**Written exercise**
Copy the text of each item below word for word, leaving out the pictures.

-- start The records --

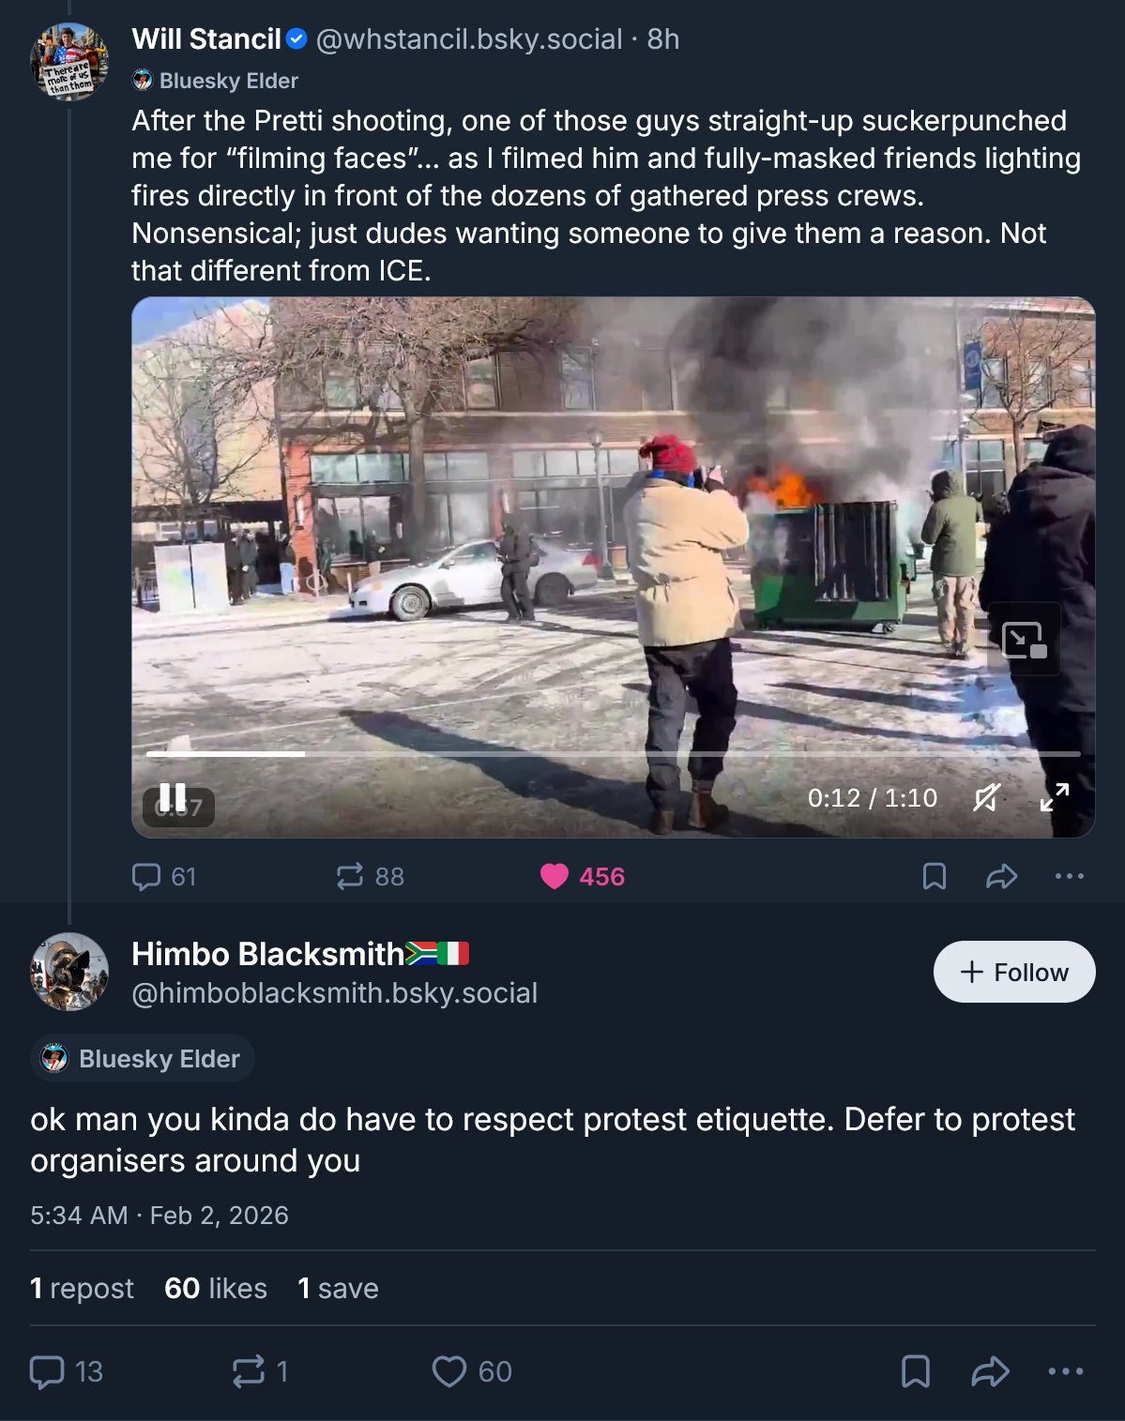
Task: Bookmark Will Stancil's post
Action: point(935,877)
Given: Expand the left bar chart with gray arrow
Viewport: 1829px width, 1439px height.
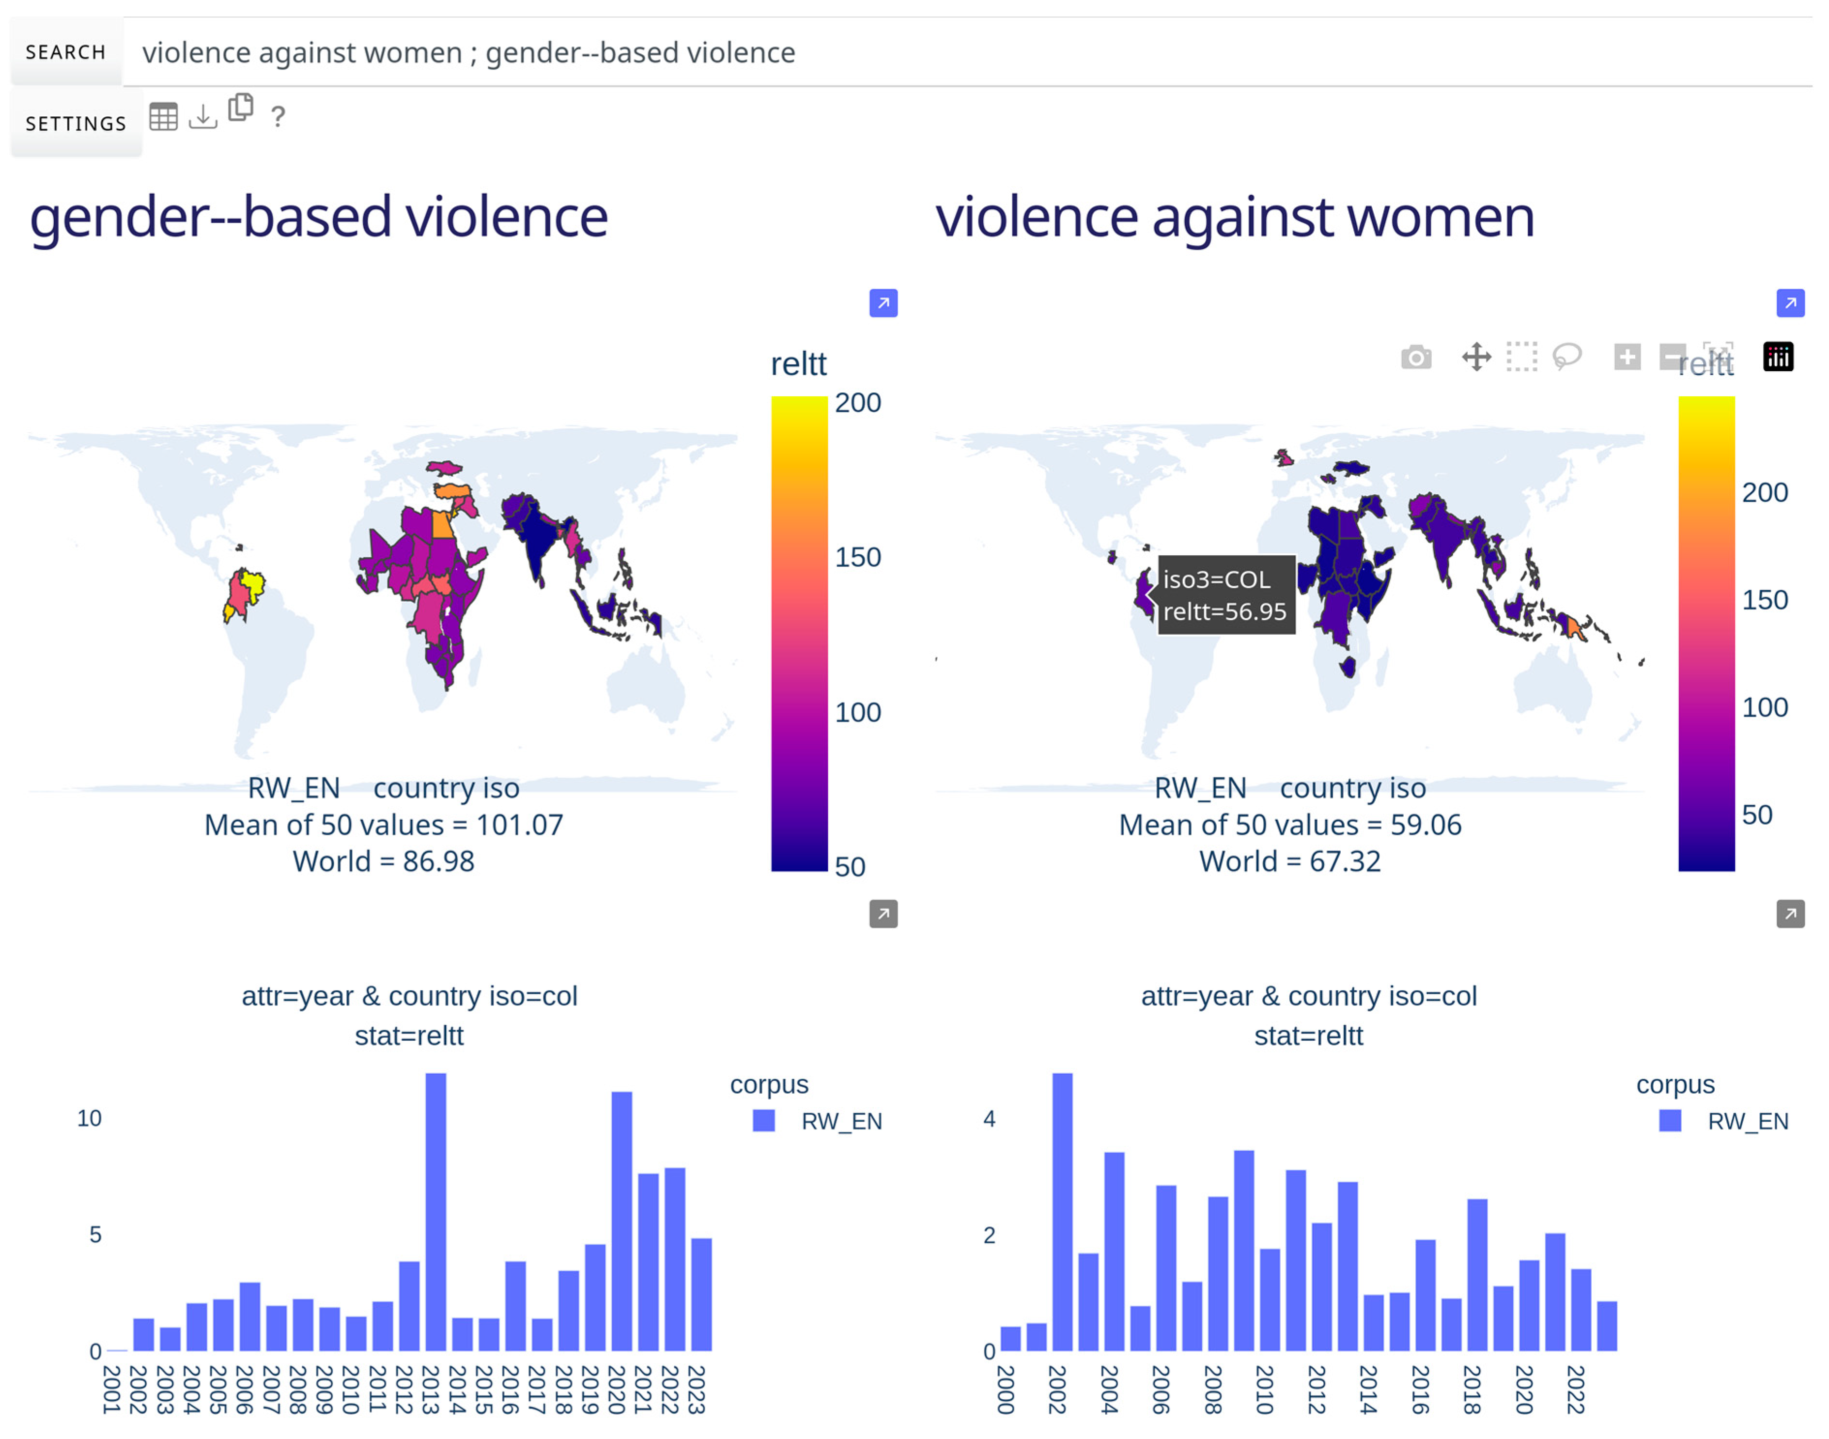Looking at the screenshot, I should (x=883, y=914).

-- end The records --

**Answer below**
Task: Bookmark Will Stancil's post
Action: point(935,877)
Given: Expand the left bar chart with gray arrow
Viewport: 1829px width, 1439px height.
Looking at the screenshot, I should (x=883, y=914).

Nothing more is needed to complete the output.